Establishing an emotional bond with a stranger can be difficult under any circumstances, but doing so virtually may feel even more awkward. Hill insists, however, that it’s important to push past the discomfort and try to establish trust with your therapist in any way possible.
“I would encourage anyone seeking to remain motivated in therapy now to keep in mind the reasons they pursued therapy initially and refocus on that,” she says. “While physical and psychological barriers may be burdensome to endure, it is important to remain dedicated to pursuing your mental well-being. Also, talk to your therapist about any challenges you feel that may keep you from continuing treatment. They are the perfect person to help you explore these concerns and troubleshoot how to work through them.”

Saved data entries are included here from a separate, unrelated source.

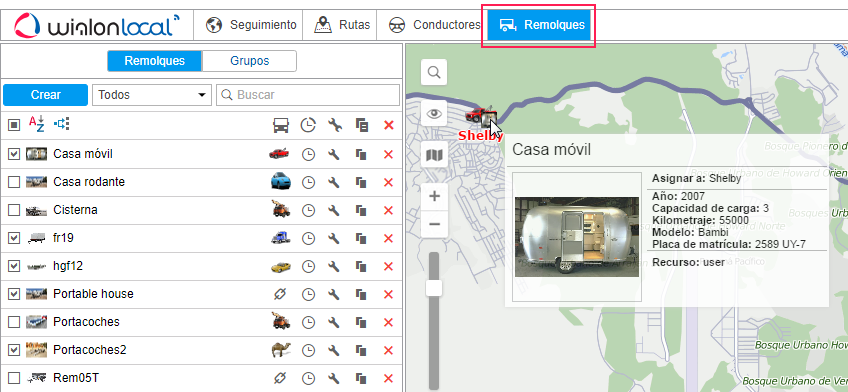Open properties wrench for fr19
This screenshot has width=848, height=392.
[x=334, y=238]
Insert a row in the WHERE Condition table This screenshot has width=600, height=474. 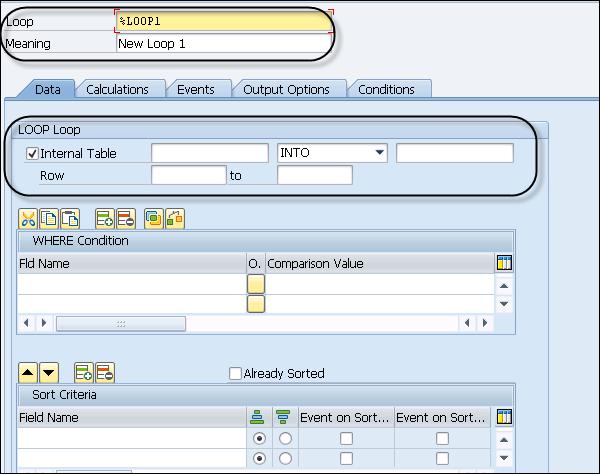pos(104,219)
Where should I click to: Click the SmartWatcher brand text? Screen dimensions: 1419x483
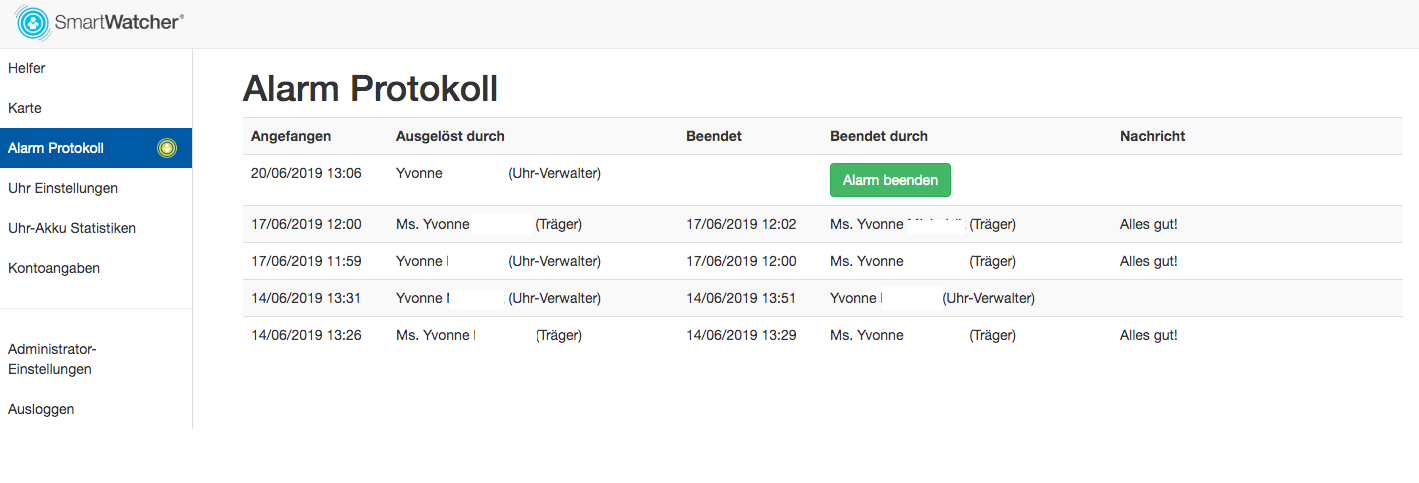click(119, 22)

There will likely be homework
Therapy is about more than the one hour or so a week you spend talking to a psychologist. Therapists often assign homework to patients so that people continue the practice of caring for their mental health throughout the week. “Most of the work of therapy takes place outside of the hour that the client is meeting with the therapist,” Miley says. “I might ask the client to practice a behavior or engage in an activity to explore or experiment with content that is related to their goals.”
If you’re feeling depressed, it might be particularly difficult to stay motivated enough to keep up with these assignments. But once you push past those feelings, the assignments can be extremely beneficial to your mental health and overall mindset.
“My therapist assigns me homework after almost every session,” Greenberg says. “It varies from thought exercises to coming up with lists of things that distract my brain long enough to motivate me to jump out of bed in the morning. I appreciate that she’s active and holds me accountable to doing my homework, because I feel like I’m really taking the necessary steps to better myself. Especially now, I enjoy it because I know it’s only helping me, and I can actually see progress, which is an amazing feeling.”
It’s also important to know, however, that if you find a particular sort of approach, assignment, or exercise isn’t helpful for you, you can ask your therapist to try something different.
Therapy won’t fix everything
Therapy is an excellent tool for accessing emotions and caring for your mental health, but it takes time and effort to see positive results. To truly improve your mental health, you have to commit to taking care of yourself in big and small ways, like eating regular, healthy meals, sleeping more, and drinking enough water.
“My advice to people navigating anxiety, depression, and mental health troubles for the first time is to first practice self-compassion,” says Miley. “Self-compassion means that you wish kindness and well-being for yourself in the ways that you would for others in your life. Having self-compassion and knowing that you are not alone is the first step in creating the space inside of yourself where change can happen.”